Jakarta | suararakyat.net – Mantan Kepala PPATK, Yunus Husein, baru-baru ini angkat bicara soal kemungkinan adanya oknum kriminal yang terlibat dalam kericuhan seputar transaksi mencurigakan senilai Rp 349 triliun. Yunus mengatakan, 100 dari 300 laporan yang dikirimkan PPATK ke aparat penegak hukum diduga kuat terkait korupsi besar-besaran, Kamis (6/4/2023).

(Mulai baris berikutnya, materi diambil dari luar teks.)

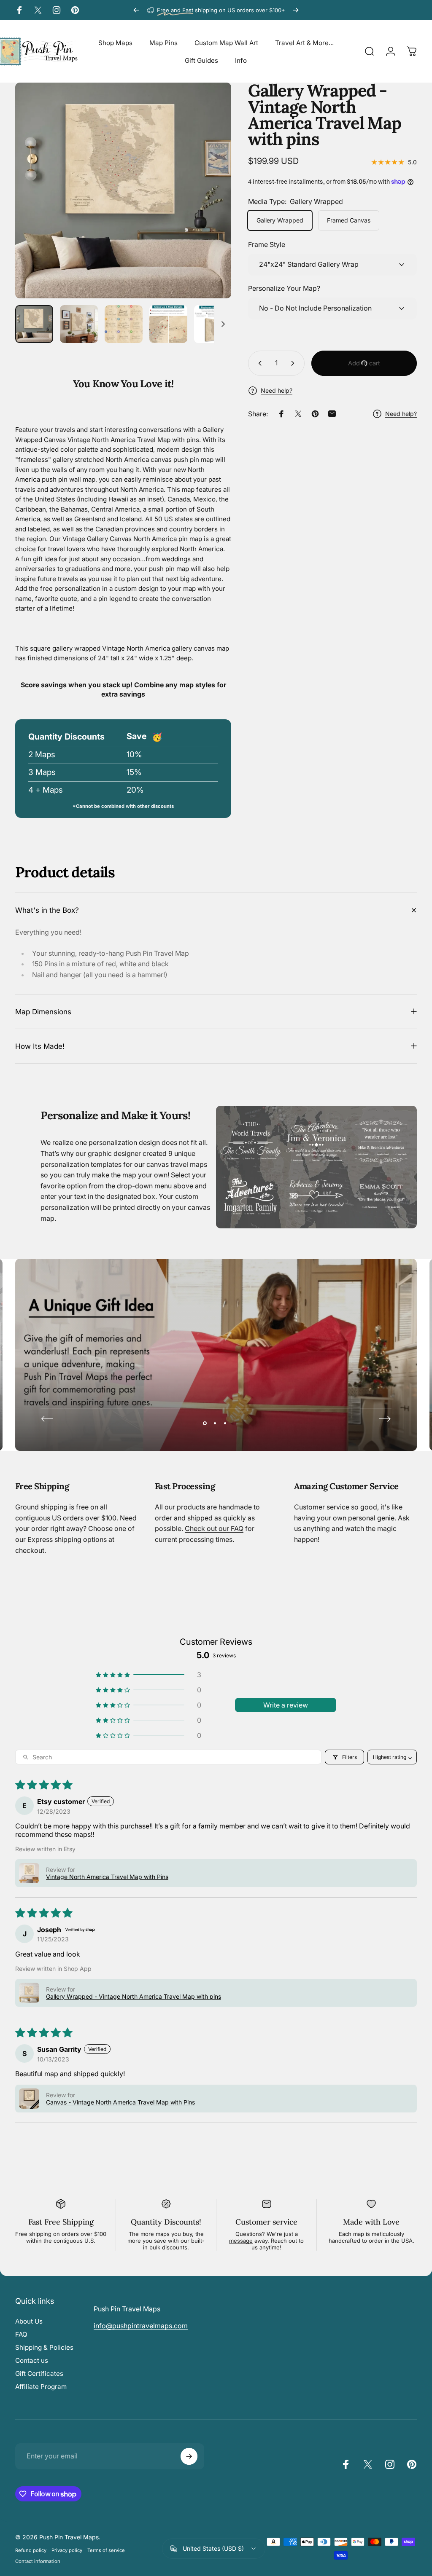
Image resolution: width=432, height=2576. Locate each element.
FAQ (21, 2334)
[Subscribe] (189, 2456)
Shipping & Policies (44, 2347)
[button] (148, 1674)
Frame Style (266, 244)
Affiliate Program (41, 2387)
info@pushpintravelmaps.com (141, 2325)
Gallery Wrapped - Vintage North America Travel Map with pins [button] (133, 1996)
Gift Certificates (39, 2374)
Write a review (285, 1705)
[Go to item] (34, 324)
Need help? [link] (401, 413)
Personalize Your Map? (284, 288)
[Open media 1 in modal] (123, 190)
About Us (29, 2321)
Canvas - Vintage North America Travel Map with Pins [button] (120, 2102)
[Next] (295, 10)
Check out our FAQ (214, 1528)
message (241, 2240)
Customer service (266, 2222)
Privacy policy (66, 2550)
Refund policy (30, 2550)
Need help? (276, 390)
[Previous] (136, 10)
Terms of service (106, 2550)
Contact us (31, 2360)
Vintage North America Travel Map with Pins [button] (107, 1876)
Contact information (37, 2561)
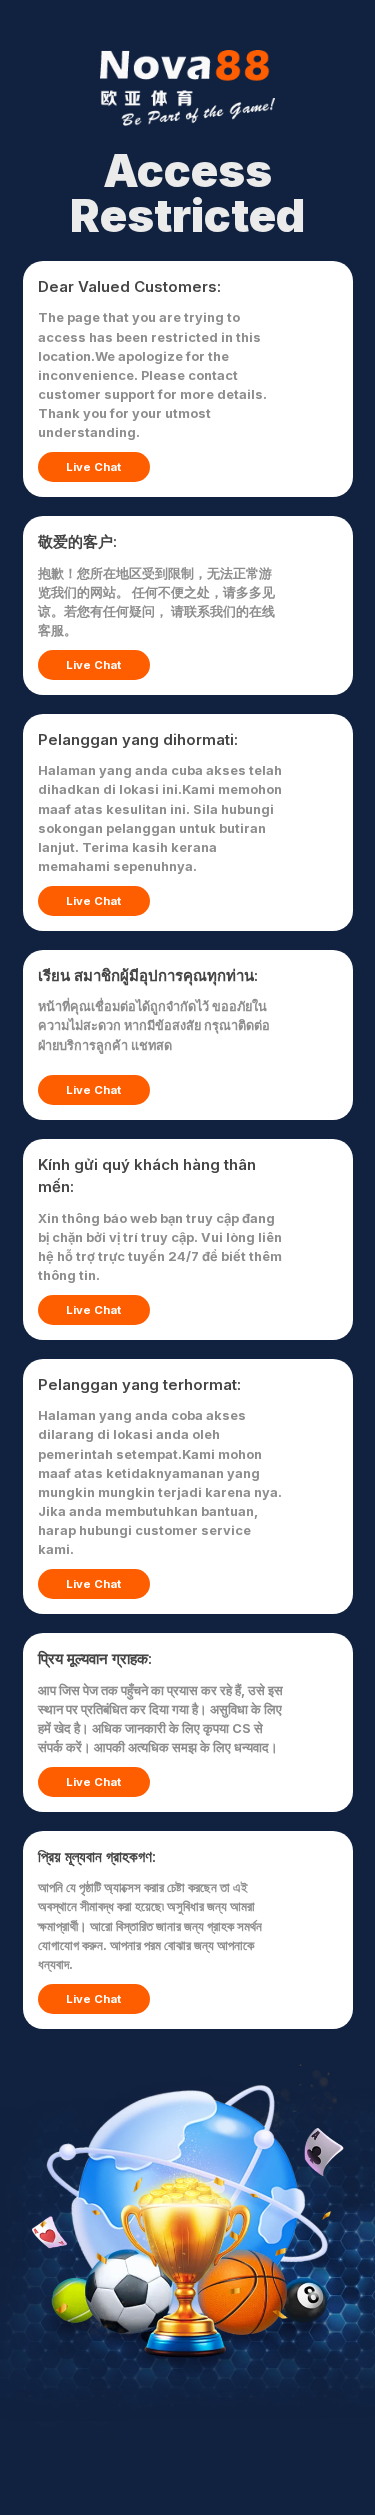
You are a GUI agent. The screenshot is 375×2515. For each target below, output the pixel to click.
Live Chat (93, 467)
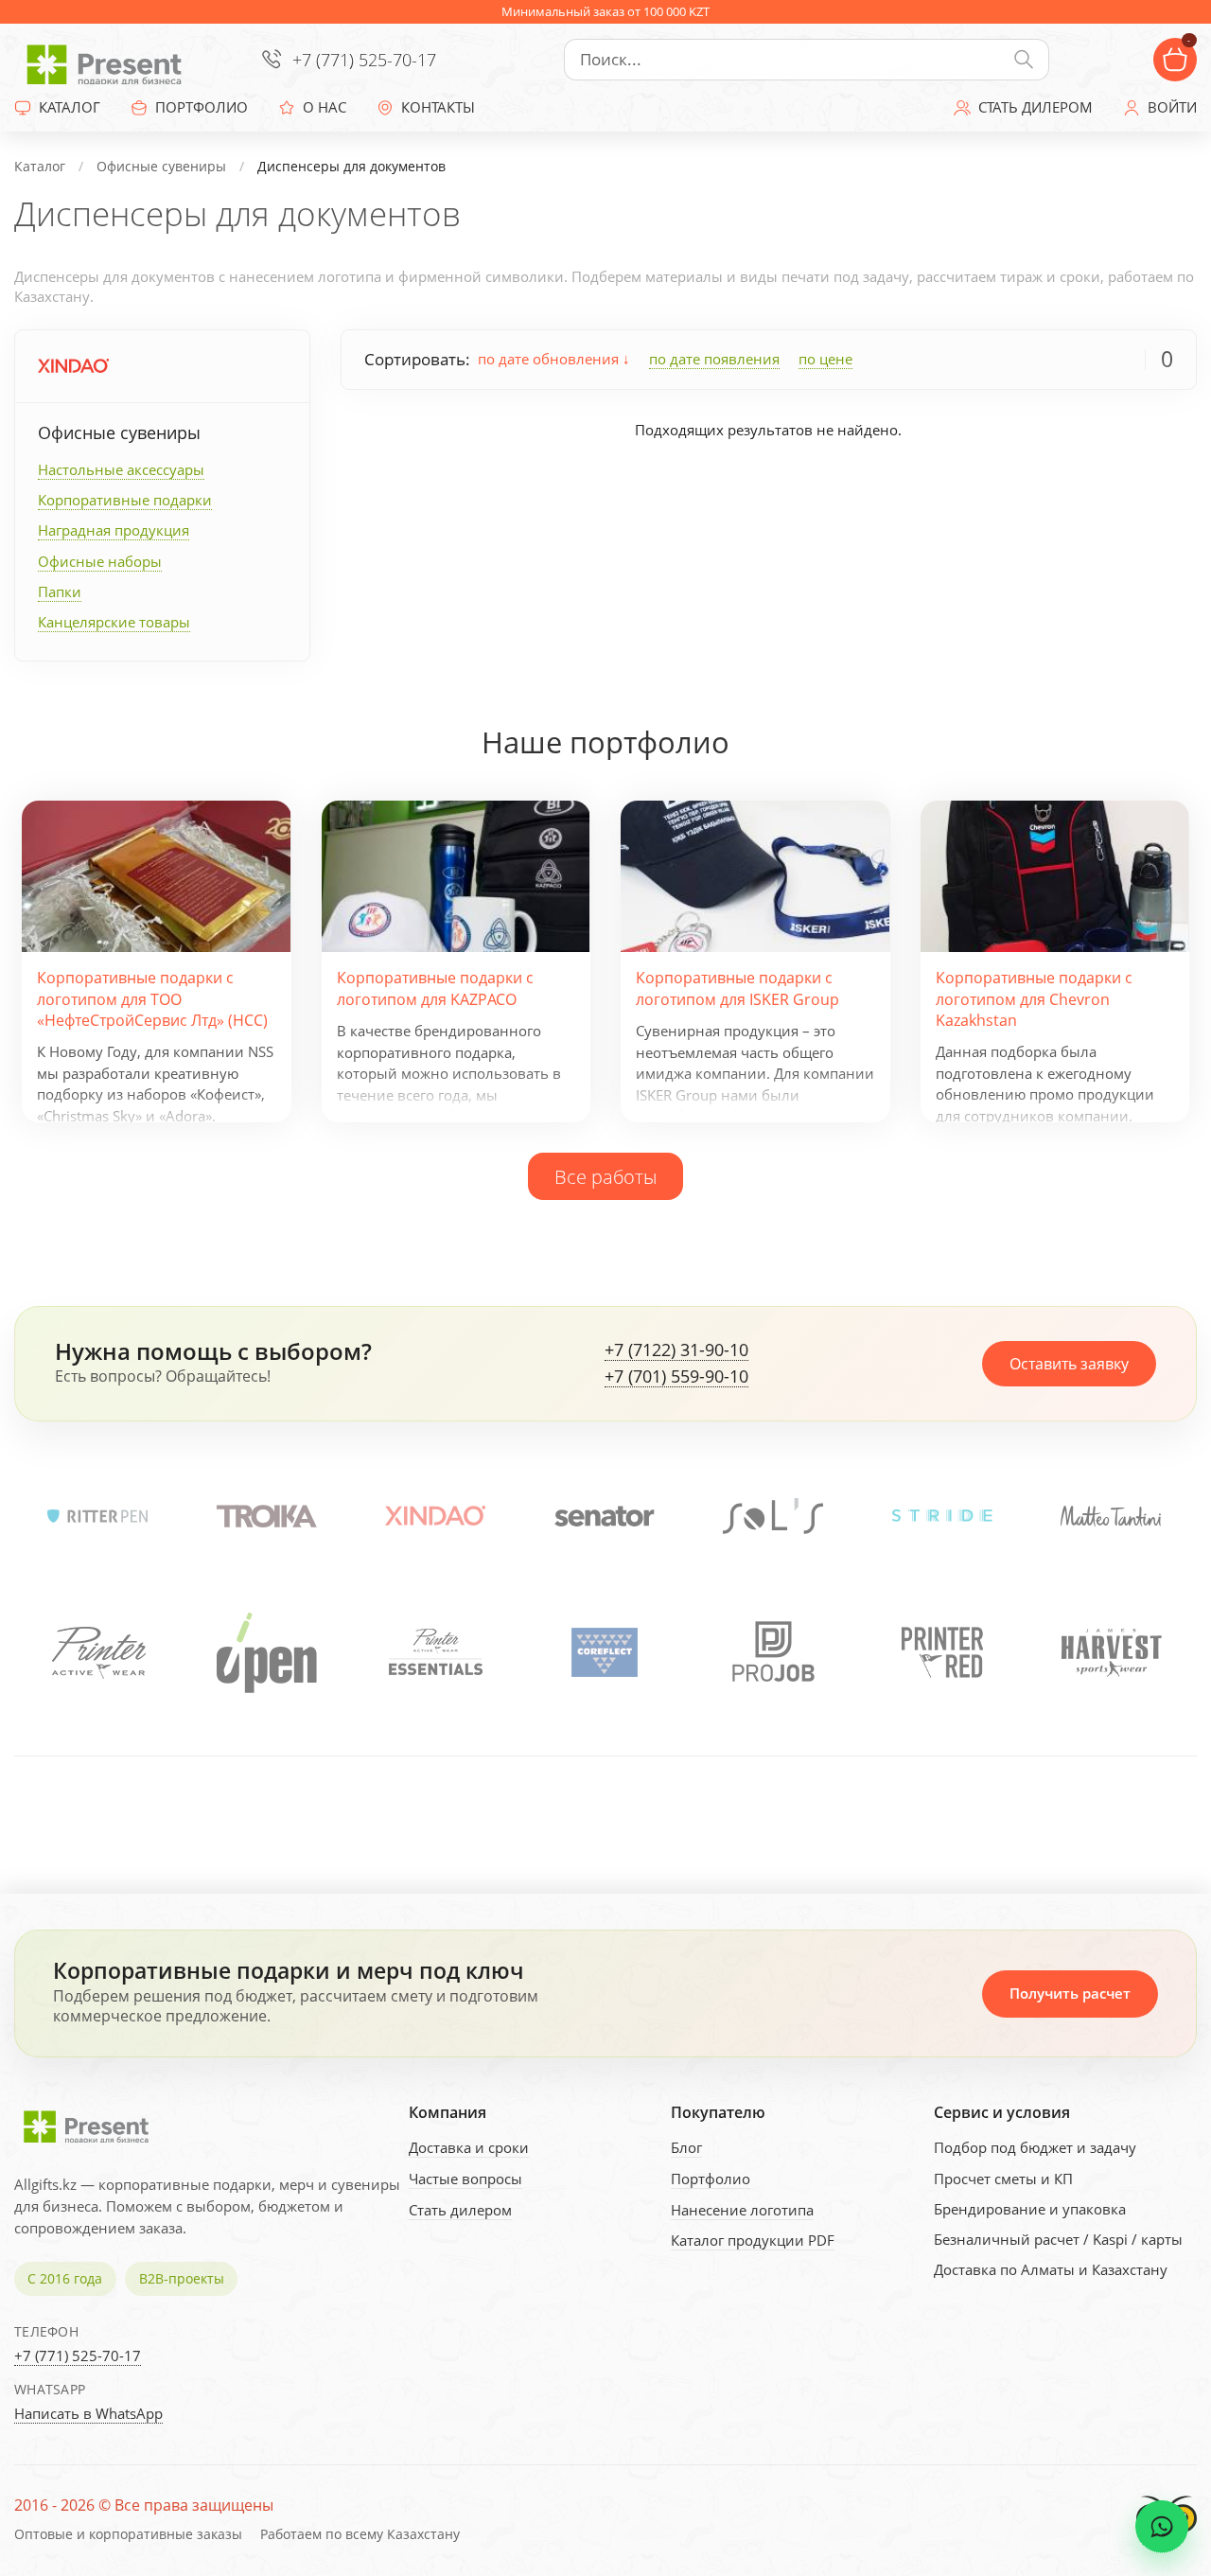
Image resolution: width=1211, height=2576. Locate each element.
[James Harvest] (942, 1652)
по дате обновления (550, 358)
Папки (59, 591)
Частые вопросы (465, 2178)
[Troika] (267, 1515)
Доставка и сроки (469, 2147)
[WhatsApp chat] (1161, 2526)
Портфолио (710, 2178)
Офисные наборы (100, 561)
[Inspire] (1110, 1652)
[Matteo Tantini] (1111, 1515)
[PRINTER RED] (773, 1652)
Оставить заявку (1069, 1363)
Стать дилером (460, 2209)
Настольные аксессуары (121, 469)
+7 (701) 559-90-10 (676, 1377)
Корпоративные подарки (125, 499)
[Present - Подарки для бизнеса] (108, 59)
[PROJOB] (604, 1652)
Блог (686, 2147)
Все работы (605, 1176)
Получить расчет (1070, 1993)
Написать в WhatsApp (88, 2413)
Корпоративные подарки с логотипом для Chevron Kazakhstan (1034, 999)
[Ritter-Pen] (97, 1515)
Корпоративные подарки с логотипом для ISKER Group (737, 988)
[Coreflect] (435, 1652)
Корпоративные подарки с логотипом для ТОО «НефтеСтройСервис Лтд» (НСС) (152, 999)
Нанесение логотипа (742, 2209)
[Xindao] (73, 366)
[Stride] (942, 1515)
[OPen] (97, 1652)
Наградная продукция (113, 529)
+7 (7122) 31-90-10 (676, 1350)
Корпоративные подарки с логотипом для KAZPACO (435, 988)
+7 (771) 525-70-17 (364, 59)
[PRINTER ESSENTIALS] (266, 1652)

Dalam rapat dengar pendapat dengan Komisi III di kompleks parlemen Senayan, Jakarta, Yunus menjelaskan bahwa laporan dari Pusat Pelaporan dan Analisis Transaksi Keuangan (PPATK) bukanlah produk akhir. Dia menjelaskan, laporan tersebut tidak dianggap sebagai bukti atau instrumen hukum dalam standar internasional karena didasarkan pada informasi intelijen. Yunus membandingkan posisi PPATK dengan intelijen ekonomi, di mana laporan mereka hanya ditindaklanjuti oleh penyidik ​​jika dapat dibuktikan.

Yunus juga menyebutkan, dari 300 laporan yang dikirimkan PPATK ke Menteri Keuangan Sri Mulyani, 100 laporan dikirim ke aparat penegak hukum, yang sangat terindikasi unsur pidana. Menurut Yunus, jika PPATK berani melaporkan langsung ke penegak hukum, maka indikasi unsur pidananya kuat, dan perlu dilakukan penyelidikan lebih lanjut.

Yunus menyatakan telah menanyakan kepada analis PPATK terkait laporan yang dikirimkan ke aparat penegak hukum. 100 laporan terkait dengan tindak pidana korupsi, sedangkan laporan lainnya yang masuk ke Kementerian Keuangan sebagian besar terkait dengan gratifikasi dan suap kecil.

Yunus menegaskan, jika analisis PPATK dikirim langsung ke aparat penegak hukum, maka indikasi unsur pidananya jauh lebih kuat. Tidak ada gunanya melakukan pekerjaan analisis dengan basis data dan pengetahuan yang tersedia jika laporan tersebut tidak ditindaklanjuti.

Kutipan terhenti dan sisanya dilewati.